Reviewed for The Reviews Hub:
If you were a couple whose teenage son had died, perhaps the last thing you would do is to invite one of the classmates that had bullied him to suicide and his parents for a conciliatory meal. Perhaps they do restorative justice differently in Canada.
Jordan Tannahill’s taut and moving play, transferring into the Trafalgar Studios 2 from the Finborough, wins the argument for the unlikely premise early on, as mothers Lucy Robinson and Lisa Stevenson exchange well-meaning platitudes about the cleansing effect of their meeting. Like their audience, these characters do not really believe this will work; but for us, the craft comes with its failure and the onslaught of accusations and recriminations that follow.
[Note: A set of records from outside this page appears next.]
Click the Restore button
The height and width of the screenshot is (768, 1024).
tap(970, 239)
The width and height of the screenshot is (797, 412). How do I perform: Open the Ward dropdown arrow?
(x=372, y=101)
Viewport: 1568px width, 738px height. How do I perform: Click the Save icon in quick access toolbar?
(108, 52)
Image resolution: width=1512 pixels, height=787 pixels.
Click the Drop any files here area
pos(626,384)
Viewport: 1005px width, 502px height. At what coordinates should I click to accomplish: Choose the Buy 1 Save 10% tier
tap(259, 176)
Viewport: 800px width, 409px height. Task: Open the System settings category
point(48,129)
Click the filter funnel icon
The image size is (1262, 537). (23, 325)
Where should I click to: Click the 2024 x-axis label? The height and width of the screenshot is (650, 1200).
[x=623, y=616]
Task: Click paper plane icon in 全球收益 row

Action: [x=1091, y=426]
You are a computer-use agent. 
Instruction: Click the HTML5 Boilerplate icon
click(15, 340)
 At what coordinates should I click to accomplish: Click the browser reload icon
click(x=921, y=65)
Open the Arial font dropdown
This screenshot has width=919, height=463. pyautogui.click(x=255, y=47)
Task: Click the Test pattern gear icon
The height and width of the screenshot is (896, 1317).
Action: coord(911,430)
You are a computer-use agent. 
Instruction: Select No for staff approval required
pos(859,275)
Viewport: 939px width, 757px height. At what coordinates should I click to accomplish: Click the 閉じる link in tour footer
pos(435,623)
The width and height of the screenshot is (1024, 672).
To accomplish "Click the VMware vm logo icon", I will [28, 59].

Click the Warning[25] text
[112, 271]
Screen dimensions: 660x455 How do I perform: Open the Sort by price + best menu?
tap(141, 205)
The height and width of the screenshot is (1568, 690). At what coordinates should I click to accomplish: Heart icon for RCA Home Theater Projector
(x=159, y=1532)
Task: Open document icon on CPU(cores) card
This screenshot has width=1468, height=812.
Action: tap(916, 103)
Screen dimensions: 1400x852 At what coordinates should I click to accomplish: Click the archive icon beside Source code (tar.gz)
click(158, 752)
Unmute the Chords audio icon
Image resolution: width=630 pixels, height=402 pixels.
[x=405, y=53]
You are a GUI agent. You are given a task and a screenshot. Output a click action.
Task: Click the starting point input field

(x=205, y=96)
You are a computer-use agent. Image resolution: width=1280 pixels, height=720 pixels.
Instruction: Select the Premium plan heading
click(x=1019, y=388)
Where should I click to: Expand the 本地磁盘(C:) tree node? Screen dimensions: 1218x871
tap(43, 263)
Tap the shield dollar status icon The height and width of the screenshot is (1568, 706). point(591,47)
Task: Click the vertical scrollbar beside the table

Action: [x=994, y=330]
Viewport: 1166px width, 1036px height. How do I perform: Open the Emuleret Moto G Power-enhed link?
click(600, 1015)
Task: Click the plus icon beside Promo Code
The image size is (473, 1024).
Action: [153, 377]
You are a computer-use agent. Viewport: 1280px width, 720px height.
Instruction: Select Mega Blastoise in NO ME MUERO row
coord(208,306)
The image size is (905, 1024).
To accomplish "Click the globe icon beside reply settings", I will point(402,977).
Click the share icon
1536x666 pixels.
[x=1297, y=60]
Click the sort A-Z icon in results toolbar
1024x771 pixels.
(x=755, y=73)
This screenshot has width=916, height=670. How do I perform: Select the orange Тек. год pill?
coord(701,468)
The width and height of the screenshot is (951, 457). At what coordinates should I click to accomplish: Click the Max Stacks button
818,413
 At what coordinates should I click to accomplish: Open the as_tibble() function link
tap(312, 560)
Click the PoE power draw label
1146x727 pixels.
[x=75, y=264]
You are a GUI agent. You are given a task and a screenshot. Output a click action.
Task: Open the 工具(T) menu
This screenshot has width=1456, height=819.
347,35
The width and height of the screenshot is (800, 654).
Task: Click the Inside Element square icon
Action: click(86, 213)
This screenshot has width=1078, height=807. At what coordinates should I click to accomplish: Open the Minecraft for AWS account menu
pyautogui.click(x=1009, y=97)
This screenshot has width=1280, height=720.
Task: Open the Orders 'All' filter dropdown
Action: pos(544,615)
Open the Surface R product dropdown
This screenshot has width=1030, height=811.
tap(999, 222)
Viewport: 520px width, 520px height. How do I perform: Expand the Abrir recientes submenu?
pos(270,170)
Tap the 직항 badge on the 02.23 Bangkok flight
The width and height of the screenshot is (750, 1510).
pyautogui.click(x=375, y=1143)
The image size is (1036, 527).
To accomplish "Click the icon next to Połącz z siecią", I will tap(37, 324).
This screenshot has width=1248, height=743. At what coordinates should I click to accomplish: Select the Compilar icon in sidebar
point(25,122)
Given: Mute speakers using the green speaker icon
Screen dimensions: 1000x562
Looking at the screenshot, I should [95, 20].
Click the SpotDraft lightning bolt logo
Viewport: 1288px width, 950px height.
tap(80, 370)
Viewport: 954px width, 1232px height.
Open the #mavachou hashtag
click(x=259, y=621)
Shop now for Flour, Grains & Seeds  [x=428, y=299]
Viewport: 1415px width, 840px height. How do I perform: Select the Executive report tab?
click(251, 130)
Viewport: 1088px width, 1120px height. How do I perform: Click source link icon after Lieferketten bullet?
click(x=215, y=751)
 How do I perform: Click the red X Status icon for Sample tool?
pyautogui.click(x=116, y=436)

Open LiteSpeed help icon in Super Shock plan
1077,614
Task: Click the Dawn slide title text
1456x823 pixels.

The Toronto setting is never in doubt, mostly due to the five-member cast’s insistence that the Canadian vowel shift must be more pronounced than the average Ontarian would ever recognise. And yet the issues that the two families’ confrontations surface are global: the effect of homophobic bullying on teen suicide rates, especially among young men; the differing ideas of the responsibility of parents to understand, confront or even punish their child’s deviation from accepted gender norms; whether a history of depression could be a contributory factor to suicide, rather than a symptom of the torment one is going through.
These are heavy themes, but Tannahill’s script keeps them lightly dancing en pointe throughout. Nobody is presented as clear-cut hero, no-one is a villain. Robinson’s artist mother gave her son Joel the freedom to be who he wanted to be, but there is a suggestion that her laissez faire attitude led her to miss the signs that he was struggling.
Each of the other parents are similarly complex, from Todd Boyce’s politician watched his colleagues’ “It Gets Better” promotional video but did not watch his late son’s YouTube channels to Stevenson’s blue-collar mother, a character whose complexities come more from interpretation than script.
But it is the slow burn of David Leopold’s Curtis, who starts out as a monosyllabic, reluctant participant and who blossoms into the most sensitive and compassionate of the dinner party guests, who holds the evening together. Reminders that school bullies are the same children who spent years in the same class together, often as friends, filter in with a deft simplicity. Among the wilder raised voices of the parents, his stillness, emotion, and turmoil resonate far longer than this piece’s 75-minute running time.